I think we have all heard of the importance and benefits of eating in a relaxed way, but many find it difficult. Even when I tell folks there’s an old Ayurvedic saying, “If you eat standing up, death looks over your shoulder,” and they know that digestive disorders with serious health implications plague our society, they still find it challenging to take the time to sit, and eat slowly and calmly.
Therefore, I think it’s high time I lay out some of the very simple science that describes exactly what happens to your body when you eat on the run and without any awareness versus when you eat slowly and mindfully.
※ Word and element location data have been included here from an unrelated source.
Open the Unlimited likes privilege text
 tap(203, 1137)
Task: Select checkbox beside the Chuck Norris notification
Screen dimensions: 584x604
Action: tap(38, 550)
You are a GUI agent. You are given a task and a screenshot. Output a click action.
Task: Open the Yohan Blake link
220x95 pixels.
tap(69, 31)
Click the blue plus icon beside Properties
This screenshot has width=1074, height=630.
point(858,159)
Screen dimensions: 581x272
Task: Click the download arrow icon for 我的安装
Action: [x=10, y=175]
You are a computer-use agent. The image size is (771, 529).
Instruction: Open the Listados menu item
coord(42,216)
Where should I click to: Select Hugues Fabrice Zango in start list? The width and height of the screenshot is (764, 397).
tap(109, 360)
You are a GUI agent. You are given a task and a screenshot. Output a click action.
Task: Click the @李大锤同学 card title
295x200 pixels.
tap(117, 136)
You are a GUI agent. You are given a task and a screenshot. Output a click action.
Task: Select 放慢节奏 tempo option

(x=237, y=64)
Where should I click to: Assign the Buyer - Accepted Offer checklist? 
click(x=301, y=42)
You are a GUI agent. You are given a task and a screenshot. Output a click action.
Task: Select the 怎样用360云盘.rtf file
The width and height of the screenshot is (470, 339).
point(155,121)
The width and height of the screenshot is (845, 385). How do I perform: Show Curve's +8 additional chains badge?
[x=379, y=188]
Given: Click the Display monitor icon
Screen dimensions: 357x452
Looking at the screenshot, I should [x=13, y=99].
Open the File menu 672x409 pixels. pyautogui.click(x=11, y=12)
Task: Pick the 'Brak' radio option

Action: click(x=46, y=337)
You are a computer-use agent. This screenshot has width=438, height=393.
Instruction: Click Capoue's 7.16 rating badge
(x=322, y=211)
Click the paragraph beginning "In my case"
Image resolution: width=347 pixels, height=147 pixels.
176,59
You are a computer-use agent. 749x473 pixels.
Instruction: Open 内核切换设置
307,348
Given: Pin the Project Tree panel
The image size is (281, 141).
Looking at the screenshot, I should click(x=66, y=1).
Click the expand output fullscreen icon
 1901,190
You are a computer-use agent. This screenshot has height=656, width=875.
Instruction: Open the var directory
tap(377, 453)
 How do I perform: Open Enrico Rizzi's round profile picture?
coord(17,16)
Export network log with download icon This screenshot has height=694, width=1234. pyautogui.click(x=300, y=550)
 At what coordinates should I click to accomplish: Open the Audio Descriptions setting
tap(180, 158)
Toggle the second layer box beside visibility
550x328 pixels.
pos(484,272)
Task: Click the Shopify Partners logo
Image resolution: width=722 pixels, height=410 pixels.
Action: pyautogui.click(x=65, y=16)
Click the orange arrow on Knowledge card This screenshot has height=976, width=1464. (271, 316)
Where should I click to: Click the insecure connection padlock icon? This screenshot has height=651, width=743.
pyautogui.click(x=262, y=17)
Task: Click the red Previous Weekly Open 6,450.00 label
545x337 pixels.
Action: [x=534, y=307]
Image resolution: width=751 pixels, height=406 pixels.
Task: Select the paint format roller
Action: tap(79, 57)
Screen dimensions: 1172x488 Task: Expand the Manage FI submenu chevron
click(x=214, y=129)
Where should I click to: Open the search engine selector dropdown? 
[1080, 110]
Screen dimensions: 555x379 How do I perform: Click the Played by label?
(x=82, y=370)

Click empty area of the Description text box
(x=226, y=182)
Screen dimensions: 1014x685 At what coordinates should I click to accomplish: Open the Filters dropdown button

The sympathetic, or “fight or flight,” nervous system is triggered when you are under stress; whether you are being chased by a lion or eating on the run, the body perceives it as a “fight or flight” sympathetic stress.
The parasympathetic nervous system is the opposite; it is the calming, rejuvenating, “repair and rebuild” nervous system. It is there to repair the damage caused by the “fight or flight” response that is full of degenerative stress-fighting hormones. After experiencing stress, the body employs the parasympathetic nervous system to kick in its calming, reparative chemistry.
Eating just happens to be a particularly important time to be relaxed because it boosts the parasympathetic nervous system. Once the parasympathetic system kicks in, it triggers a major, and I mean major, digestive response. Pretty much every single digestive enzyme is activated by parasympathetic activity.
Here are a few good reasons, due to parasympathetic activity, why it is important to take the time to relax and eat your food in a calm and peaceful way: (1)
- Salivation begins in preparation to digest a meal.
- Responsible for the tastes of food, particularly sour taste.
- Triggers the smell response to initiate digestion.
- Triggers the release of bile from the gallbladder.
- Stimulates bile flow.
- Stimulates pancreatic enzyme flow.
- Stimulates enzymes from the small intestines.
- Stimulates HCl production in the stomach.
- Stimulates pepsinogen in the stomach.
- Stimulates mucus production in the stomach.
- Increases peristalsis, or healthy elimination.
- Increases blood flow to the digestive tract.
Now, that’s what I call digestive support!
Ayurveda simply says that when one is stressed, it is better not to eat. Basically, eating while stressed, on the run, standing up, upset, driving, or in a hurry, all activate a sympathetic response and decrease the parasympathetic activity listed above that promotes digestion.
What is worse, is that stress, particularly while eating, activates the sympathetic activity that does the exact opposite things that the parasympathetic response does; it actually slows, inhibits, and compromises the entire digestive system! (1) The sympathetic response is how nature provides for our physiology to handle a stressful, survival situation – if a lion were to chase us, we wouldn’t sit down to dine; we would need all of our body’s resources to fuel us immediately to safety!
Now that you know the science behind the importance of eating your meals in a relaxed way and with awareness as opposed to on the go, mindlessly or while stressed, it’s easy to see why, in our modern day go-go-go culture, there are so many people who have digestive troubles.
So, take it from those at the wellness center who had to learn the hard way – eat calmly, live long, and prosper!